SOURCE RECORDS:
= Beginning of Section =

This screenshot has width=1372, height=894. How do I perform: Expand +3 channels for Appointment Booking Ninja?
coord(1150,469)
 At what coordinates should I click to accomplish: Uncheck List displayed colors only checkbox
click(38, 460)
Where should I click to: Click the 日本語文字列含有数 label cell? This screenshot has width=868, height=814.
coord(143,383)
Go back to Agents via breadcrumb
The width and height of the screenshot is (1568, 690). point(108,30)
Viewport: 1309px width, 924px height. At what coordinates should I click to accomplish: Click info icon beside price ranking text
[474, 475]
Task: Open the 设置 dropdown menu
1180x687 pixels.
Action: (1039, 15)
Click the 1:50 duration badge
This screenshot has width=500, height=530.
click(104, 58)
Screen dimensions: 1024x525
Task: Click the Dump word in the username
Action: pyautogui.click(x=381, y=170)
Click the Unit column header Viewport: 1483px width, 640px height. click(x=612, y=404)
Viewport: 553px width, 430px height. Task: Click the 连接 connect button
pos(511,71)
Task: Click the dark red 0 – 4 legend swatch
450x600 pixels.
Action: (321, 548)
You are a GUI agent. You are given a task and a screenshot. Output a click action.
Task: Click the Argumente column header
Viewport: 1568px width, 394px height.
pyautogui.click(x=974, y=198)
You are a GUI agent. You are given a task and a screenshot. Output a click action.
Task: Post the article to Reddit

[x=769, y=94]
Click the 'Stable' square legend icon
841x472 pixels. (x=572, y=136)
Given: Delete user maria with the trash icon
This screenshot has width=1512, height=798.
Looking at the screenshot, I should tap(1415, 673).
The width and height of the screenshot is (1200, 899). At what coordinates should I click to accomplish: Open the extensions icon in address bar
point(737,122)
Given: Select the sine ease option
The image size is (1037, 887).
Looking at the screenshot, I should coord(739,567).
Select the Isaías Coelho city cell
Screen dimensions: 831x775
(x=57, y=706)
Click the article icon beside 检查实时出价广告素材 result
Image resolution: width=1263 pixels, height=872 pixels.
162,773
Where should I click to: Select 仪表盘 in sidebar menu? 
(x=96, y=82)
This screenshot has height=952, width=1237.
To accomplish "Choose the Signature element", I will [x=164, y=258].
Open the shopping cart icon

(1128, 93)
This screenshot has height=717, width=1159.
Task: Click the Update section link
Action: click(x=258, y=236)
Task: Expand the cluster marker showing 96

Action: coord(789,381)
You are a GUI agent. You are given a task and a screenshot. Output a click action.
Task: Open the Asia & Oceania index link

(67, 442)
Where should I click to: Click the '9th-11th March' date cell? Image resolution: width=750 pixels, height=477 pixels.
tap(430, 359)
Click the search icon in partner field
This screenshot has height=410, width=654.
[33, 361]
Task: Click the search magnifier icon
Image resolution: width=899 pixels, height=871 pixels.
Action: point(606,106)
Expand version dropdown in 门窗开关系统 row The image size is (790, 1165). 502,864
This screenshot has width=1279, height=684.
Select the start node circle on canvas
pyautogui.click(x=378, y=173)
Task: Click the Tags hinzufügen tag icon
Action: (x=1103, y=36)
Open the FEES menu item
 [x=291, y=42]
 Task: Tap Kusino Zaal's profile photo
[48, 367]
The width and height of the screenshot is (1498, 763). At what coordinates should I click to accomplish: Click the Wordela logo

= End of Section =

PROBLEM TO SOLVE: In the listing above, transcribe exactly everything from the line containing "The image size is (1037, 887)." down to the line containing "Task: Click the search magnifier icon", including both and nothing more.

RESULT OF THIS EXERCISE:
The image size is (1037, 887).
Looking at the screenshot, I should coord(739,567).
Select the Isaías Coelho city cell
Screen dimensions: 831x775
(x=57, y=706)
Click the article icon beside 检查实时出价广告素材 result
Image resolution: width=1263 pixels, height=872 pixels.
162,773
Where should I click to: Select 仪表盘 in sidebar menu? 
(x=96, y=82)
This screenshot has height=952, width=1237.
To accomplish "Choose the Signature element", I will [x=164, y=258].
Open the shopping cart icon

(1128, 93)
This screenshot has height=717, width=1159.
Task: Click the Update section link
Action: click(x=258, y=236)
Task: Expand the cluster marker showing 96

Action: coord(789,381)
You are a GUI agent. You are given a task and a screenshot. Output a click action.
Task: Open the Asia & Oceania index link

(67, 442)
Where should I click to: Click the '9th-11th March' date cell? Image resolution: width=750 pixels, height=477 pixels.
tap(430, 359)
Click the search icon in partner field
This screenshot has height=410, width=654.
[33, 361]
Task: Click the search magnifier icon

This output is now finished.